◆ WRITTEN REQUEST
Can you reproduce every one of the entries below word for word, leaving out the pictures?

◆ ENTRIES PROVIDED
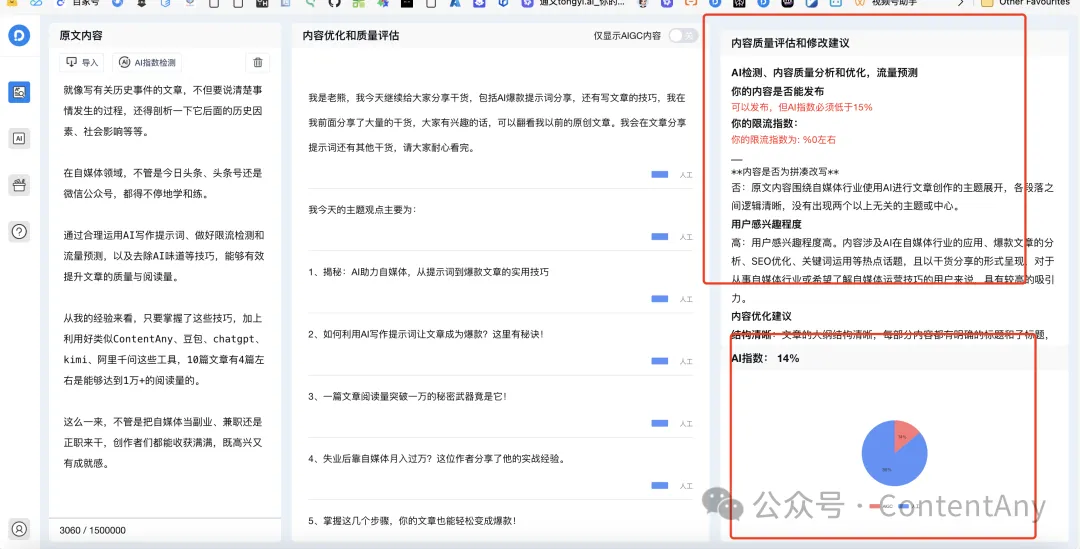The image size is (1080, 549).
Task: Click inside the 原文内容 text area
Action: (x=165, y=300)
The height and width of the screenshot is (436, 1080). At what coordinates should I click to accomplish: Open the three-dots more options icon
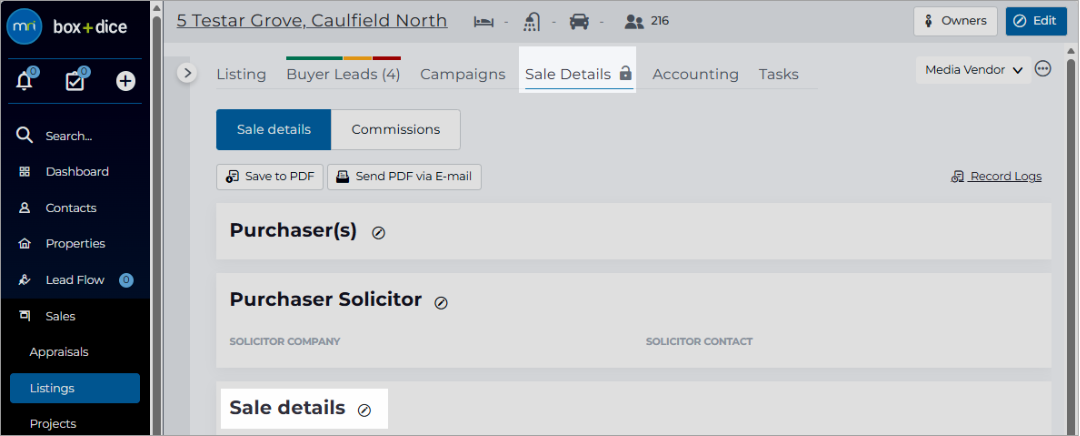tap(1043, 69)
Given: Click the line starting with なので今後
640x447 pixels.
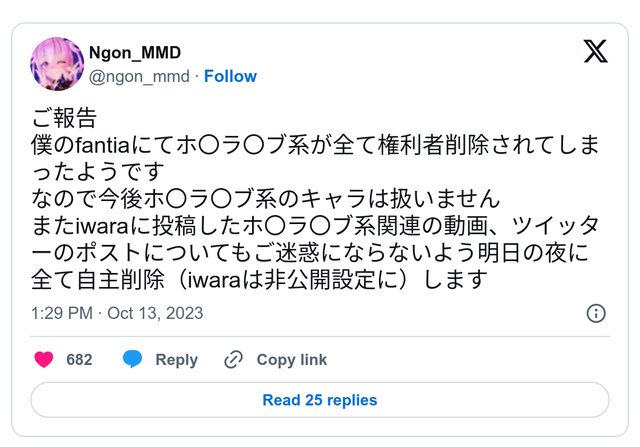Looking at the screenshot, I should click(x=264, y=197).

◆ SOLUTION TO THIS EXERCISE
The image size is (1080, 549).
Task: Click inside the 原文内容 text area
Action: (x=165, y=300)
The height and width of the screenshot is (436, 1080). At what coordinates should I click to accomplish: Open the three-dots more options icon
tap(1043, 69)
Given: Click the line starting with なので今後
640x447 pixels.
Looking at the screenshot, I should click(x=264, y=197).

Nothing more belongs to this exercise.